Who is eligible to apply for asylum in the U.S.?
Individuals who are unable or unwilling to return to their home country due to past persecution or a well-founded fear of future persecution based on their race, religion, nationality, membership in a particular social group, or political opinion may be eligible to apply for asylum in the U.S.
Can I file Form I-589 if I’m in the U.S. illegally?
Yes, it is possible to apply for asylum regardless of your immigration status or whether you’re in the country illegally. You must still file Form I-589 within one year of entering the U.S.
Is there a deadline for applying for asylum?
Yes, in general, asylum applications must be filed within one year of the applicant’s arrival in the U.S. However, there are exceptions and waivers to this deadline, such as changed circumstances or extraordinary circumstances.
What is the difference between asylum and withholding of removal?

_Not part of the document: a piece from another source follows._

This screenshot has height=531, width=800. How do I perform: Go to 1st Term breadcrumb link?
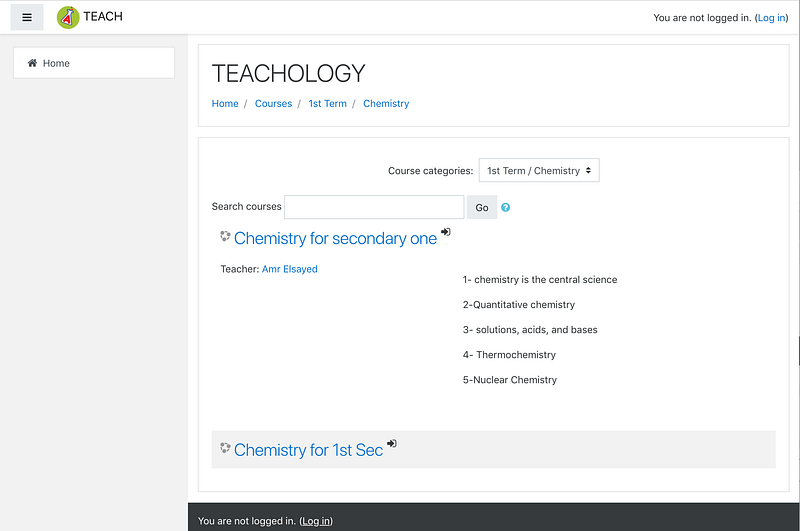point(328,104)
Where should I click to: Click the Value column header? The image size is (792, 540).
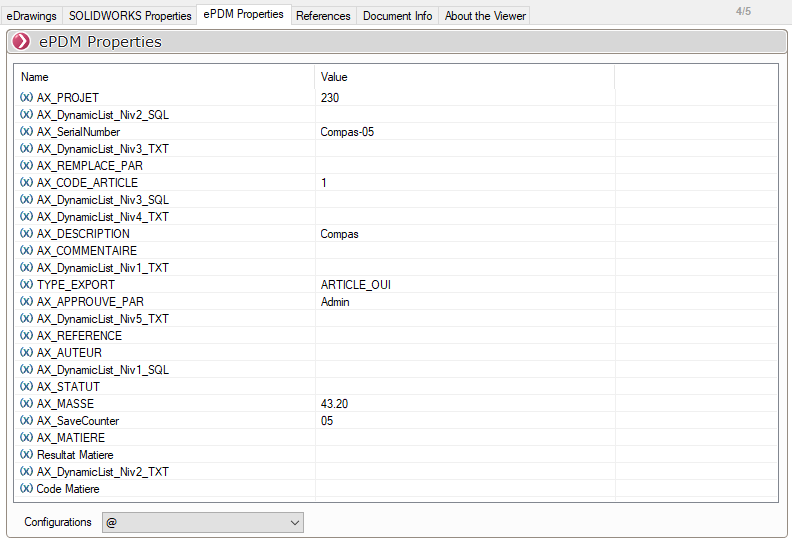(334, 77)
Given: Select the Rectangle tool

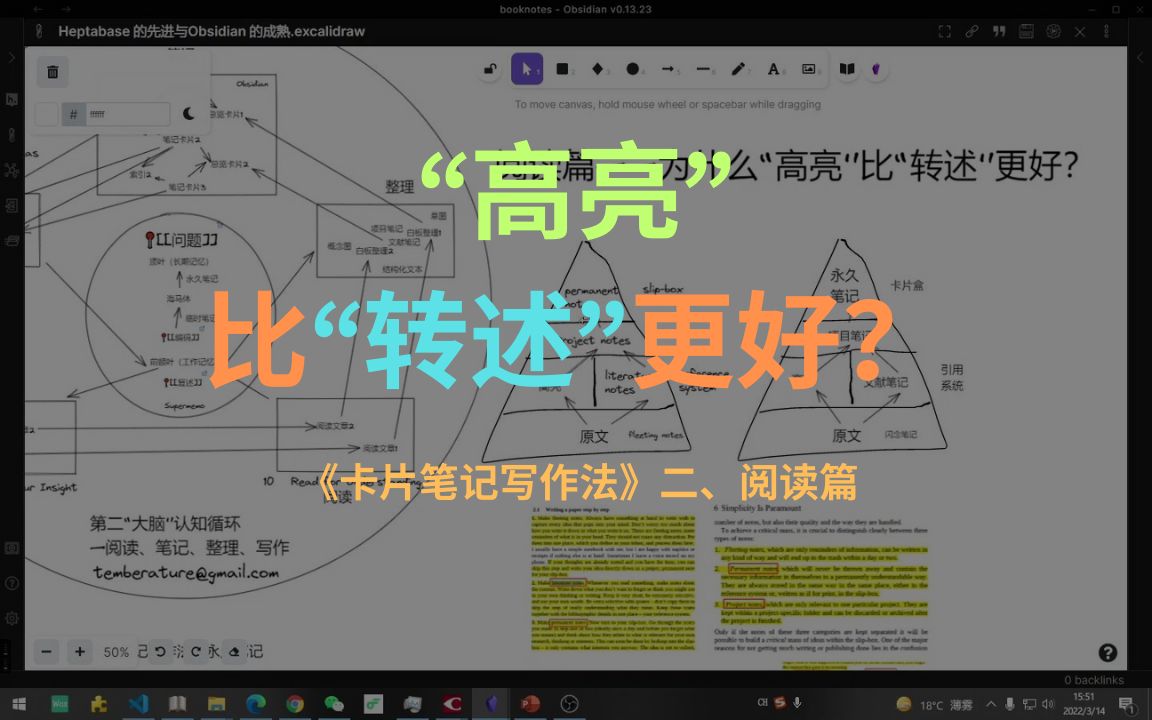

Asylum is a discretionary form of protection that allows individuals to remain in the U.S. and potentially pursue permanent residency. Withholding of removal, on the other hand, is a mandatory protection that prevents an individual from being removed to a country where they would face persecution or torture. As mentioned above, the standard of proof for withholding of removal is higher than that of asylum.
Can I work in the U.S. while my Form I-589 asylum application is pending?
In most cases, individuals who have filed for asylum and their Form I-589 has been pending for at least 150 days can apply for an employment authorization document (EAD) to legally work in the U.S.
What happens if my Form I-589 is denied?
If your asylum application is denied by USCIS, your case may be referred to an immigration court for further review. In the immigration court, you will have the opportunity to present your case before an immigration judge and seek relief from removal. Learn more here.
Can I include my spouse and children on my Form I-589 asylum application?
Yes, you can typically include your spouse and unmarried children under 21 years old in your asylum application, or they may file their own separate applications if they meet the eligibility criteria.
Can I travel outside the U.S. while my asylum application is pending?
Generally speaking, it is not recommended to travel outside the U.S. while your Form I-589 is pending, as it may be considered an abandonment of your asylum application. However, in certain circumstances, you may be able to obtain an advance parole travel document for urgent or emergency travel needs.